Looking at Microsoft 365’s roadmap and launched improvements, the following products have the most recent enhancements:

Microsoft Enhancements

The price increase which goes into effect in March 2022, varies 9-25% depending on the offering. While Microsoft certainly is justified with all the functionality improvements, no one really likes price increases. So, what can you do now to avoid increasing your budget for funding your Microsoft stack?

Understand usage to rightsize now

Before paying an even bigger price for your E3 or E5 licenses, now is a great time to determine if everyone with those licenses needs all the functionality included or if some of your staff can downgrade to an E1 license. To make this determination, you will want to understand how your team is accessing these applications (e.g. browser-only or installed) and which application components they are using on a frequent basis.

Understand usage to argue a smaller increase

Within the application stack, is your organization using all the functionality? Have you decided to use Zoom, Slack or Webex and don’t require Team’s functionality to run your business? Has your organization chosen to leverage Tableau instead of Power BI?
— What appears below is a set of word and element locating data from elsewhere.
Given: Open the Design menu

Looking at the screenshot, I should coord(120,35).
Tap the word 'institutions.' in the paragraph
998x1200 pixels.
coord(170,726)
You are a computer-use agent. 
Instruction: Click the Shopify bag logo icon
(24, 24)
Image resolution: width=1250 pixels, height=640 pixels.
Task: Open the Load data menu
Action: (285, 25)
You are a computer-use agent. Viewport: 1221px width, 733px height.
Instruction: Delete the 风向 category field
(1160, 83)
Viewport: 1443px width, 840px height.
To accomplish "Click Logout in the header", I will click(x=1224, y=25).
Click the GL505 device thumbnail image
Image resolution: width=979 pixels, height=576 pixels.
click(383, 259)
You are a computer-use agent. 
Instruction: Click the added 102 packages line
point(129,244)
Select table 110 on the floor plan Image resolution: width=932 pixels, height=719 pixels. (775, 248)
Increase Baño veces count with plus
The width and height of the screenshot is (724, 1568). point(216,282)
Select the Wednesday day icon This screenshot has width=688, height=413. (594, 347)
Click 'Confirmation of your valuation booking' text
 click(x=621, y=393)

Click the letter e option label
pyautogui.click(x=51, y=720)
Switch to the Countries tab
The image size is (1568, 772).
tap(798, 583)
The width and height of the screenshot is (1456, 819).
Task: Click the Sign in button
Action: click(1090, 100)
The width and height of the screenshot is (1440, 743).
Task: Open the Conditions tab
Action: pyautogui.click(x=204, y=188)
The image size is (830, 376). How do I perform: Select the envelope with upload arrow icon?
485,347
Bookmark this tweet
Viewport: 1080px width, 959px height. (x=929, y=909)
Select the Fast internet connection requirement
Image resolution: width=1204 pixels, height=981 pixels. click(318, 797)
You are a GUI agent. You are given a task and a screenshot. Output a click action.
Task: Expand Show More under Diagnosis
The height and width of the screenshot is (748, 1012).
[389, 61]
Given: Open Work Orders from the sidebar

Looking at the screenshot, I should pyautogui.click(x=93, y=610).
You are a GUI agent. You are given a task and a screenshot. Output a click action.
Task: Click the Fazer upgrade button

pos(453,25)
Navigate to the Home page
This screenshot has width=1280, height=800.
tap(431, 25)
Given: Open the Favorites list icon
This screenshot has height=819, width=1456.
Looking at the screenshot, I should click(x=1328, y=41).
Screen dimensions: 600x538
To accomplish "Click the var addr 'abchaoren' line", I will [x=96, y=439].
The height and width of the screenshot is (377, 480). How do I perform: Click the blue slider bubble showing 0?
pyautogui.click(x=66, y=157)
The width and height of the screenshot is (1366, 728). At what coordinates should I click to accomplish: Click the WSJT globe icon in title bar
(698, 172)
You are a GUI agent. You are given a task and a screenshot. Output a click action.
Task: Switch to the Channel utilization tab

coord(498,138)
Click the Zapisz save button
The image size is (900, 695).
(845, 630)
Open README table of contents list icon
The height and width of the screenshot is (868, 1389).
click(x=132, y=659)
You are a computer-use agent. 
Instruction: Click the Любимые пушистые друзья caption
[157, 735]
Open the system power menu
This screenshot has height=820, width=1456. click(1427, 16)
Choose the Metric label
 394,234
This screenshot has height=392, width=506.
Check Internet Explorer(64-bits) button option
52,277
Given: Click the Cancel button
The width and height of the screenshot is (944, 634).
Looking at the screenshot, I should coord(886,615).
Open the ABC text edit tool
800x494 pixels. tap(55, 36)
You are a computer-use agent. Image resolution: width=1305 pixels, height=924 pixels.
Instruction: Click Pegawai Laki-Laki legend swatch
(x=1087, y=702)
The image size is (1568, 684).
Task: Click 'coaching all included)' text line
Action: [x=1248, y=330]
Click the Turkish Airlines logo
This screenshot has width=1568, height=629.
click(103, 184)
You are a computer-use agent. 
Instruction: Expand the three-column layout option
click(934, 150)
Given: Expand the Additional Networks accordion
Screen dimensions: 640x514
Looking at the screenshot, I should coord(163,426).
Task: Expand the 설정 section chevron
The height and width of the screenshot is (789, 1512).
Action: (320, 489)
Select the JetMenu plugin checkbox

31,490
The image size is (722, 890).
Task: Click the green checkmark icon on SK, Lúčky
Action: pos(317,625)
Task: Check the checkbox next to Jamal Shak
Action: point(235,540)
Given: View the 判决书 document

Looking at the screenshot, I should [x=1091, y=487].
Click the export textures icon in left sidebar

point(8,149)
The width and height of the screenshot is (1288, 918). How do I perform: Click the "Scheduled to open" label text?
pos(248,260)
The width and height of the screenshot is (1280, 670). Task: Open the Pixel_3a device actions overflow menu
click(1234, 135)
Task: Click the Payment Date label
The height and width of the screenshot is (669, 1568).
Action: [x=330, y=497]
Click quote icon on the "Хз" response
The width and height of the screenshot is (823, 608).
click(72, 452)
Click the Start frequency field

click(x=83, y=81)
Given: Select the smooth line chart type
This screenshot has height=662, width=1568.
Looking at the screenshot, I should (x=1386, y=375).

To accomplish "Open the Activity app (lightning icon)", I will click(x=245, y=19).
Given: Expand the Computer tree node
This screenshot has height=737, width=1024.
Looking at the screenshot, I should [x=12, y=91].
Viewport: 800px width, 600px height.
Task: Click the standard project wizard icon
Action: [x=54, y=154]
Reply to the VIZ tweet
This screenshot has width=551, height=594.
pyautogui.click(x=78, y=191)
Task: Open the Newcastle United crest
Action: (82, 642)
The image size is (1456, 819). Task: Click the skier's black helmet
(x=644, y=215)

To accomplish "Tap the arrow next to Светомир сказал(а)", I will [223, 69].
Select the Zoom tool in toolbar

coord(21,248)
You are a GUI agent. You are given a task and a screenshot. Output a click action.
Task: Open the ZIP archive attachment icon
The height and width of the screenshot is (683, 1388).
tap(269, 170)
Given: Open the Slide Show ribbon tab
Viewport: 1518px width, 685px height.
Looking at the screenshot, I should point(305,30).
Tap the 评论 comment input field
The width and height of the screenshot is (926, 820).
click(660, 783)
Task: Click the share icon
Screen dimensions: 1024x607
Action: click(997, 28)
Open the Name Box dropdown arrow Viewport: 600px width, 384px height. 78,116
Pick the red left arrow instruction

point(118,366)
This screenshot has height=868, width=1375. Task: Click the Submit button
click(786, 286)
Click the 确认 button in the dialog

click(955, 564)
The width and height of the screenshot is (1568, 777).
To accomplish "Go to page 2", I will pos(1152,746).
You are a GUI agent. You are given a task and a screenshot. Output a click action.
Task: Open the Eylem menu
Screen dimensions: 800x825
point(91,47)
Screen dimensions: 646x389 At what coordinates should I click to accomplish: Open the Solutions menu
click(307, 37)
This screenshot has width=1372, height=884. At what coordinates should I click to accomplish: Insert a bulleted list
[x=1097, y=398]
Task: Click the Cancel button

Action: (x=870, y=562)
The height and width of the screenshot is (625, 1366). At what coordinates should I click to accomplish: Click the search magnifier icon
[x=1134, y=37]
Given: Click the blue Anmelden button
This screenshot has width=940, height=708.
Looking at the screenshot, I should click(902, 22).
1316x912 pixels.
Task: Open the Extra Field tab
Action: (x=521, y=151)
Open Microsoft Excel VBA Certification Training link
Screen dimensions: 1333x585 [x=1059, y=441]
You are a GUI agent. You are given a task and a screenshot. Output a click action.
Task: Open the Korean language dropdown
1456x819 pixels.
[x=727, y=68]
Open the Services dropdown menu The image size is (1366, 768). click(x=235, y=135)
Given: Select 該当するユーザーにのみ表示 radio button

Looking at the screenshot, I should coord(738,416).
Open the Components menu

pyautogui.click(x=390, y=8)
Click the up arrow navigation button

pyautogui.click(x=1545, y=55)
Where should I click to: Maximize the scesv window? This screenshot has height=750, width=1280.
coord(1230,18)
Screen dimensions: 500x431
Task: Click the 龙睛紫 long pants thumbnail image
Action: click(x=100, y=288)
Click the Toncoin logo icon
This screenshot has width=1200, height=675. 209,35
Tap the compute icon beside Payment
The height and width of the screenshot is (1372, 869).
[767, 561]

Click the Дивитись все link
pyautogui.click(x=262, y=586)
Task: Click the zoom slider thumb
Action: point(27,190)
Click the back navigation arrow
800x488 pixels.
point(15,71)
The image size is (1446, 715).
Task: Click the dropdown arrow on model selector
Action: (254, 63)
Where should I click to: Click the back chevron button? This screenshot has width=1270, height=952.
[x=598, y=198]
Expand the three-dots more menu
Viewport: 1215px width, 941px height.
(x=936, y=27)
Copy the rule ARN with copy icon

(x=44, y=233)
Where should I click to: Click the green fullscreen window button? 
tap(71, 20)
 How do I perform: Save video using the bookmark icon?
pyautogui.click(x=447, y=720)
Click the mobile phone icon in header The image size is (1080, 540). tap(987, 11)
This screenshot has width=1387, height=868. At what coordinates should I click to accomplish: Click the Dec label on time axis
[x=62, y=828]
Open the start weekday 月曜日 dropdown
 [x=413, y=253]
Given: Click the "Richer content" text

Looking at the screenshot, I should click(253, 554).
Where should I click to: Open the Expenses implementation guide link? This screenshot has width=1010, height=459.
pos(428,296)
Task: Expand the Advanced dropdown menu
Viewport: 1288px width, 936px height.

Consider further application rationalization

As you can imagine from the many dozens of enhancements, Microsoft has made significant investments in Microsoft 365, and the maturity of some of these applications today is far different than 2 years ago. Now might be the time to look at your application catalog across the board and perform an analysis of redundant applications in your organization. For example, do you need more than one project software, video conferencing technology or file sharing application? In performing this analysis, you might determine it might be worth it to standardize on Microsoft for some of these capabilities since you’ll be paying for them anyway.

Analyze current and projected use of other Microsoft technologies

To get your arms around this, you need visibility to all areas of spend – on-premises software, cloud infrastructure and SaaS application usage.

Maybe you are underutilizing licenses for Microsoft 365 today but have plans to grow your Azure infrastructure footprint in the near term. You might not be able to reduce your overall bill with Microsoft, but you might be able to get more capabilities than you have today, and a bigger bang for your buck.